• [To do] Scan the entries for the word "agent". Every line that has it should be copied.

• [Records provided]
------
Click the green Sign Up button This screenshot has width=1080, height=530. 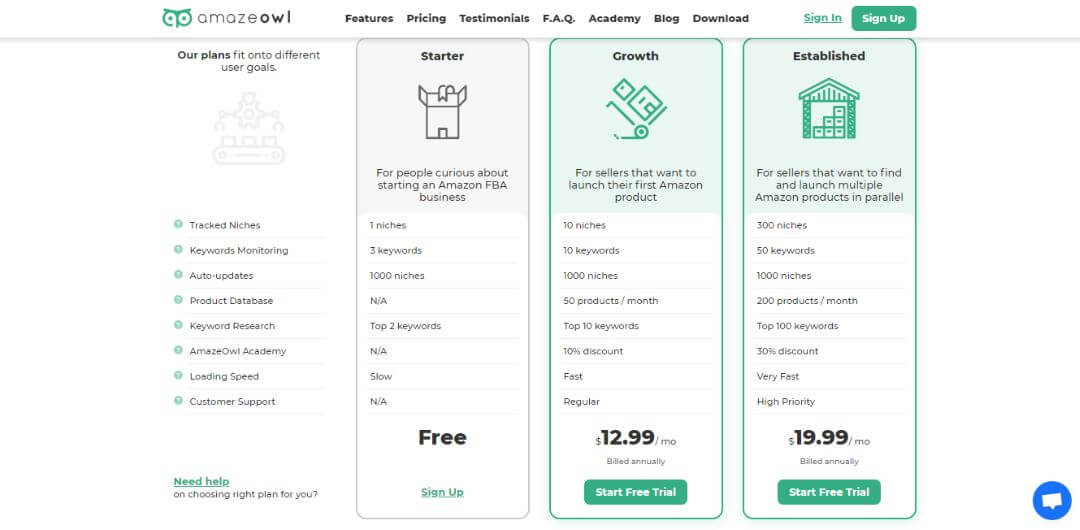tap(884, 19)
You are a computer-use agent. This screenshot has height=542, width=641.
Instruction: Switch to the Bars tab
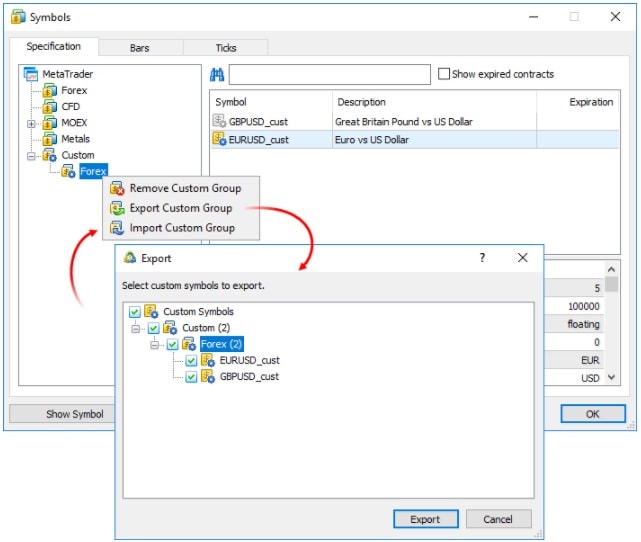[140, 47]
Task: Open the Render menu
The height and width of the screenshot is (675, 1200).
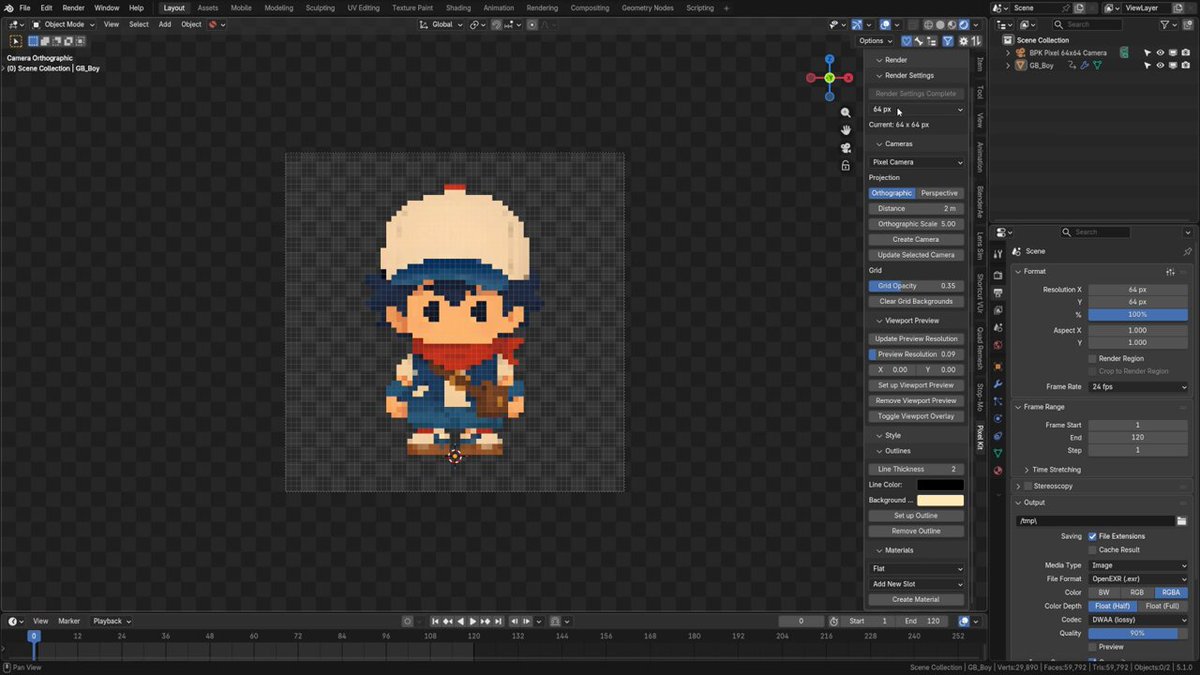Action: [74, 8]
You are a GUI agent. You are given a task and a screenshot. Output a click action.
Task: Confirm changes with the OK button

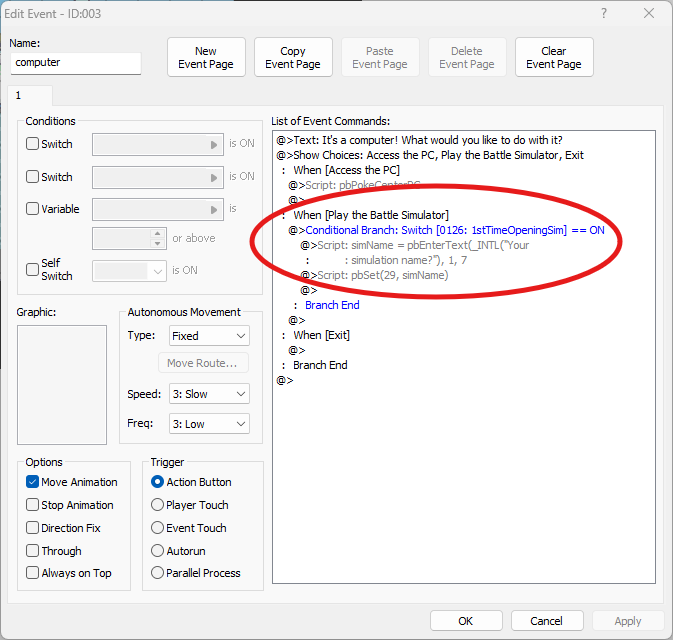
------
• [Output]
You are a computer-use agent. This screenshot has height=542, width=641.
You are a GUI agent. You are given a task and a screenshot. Output a click action.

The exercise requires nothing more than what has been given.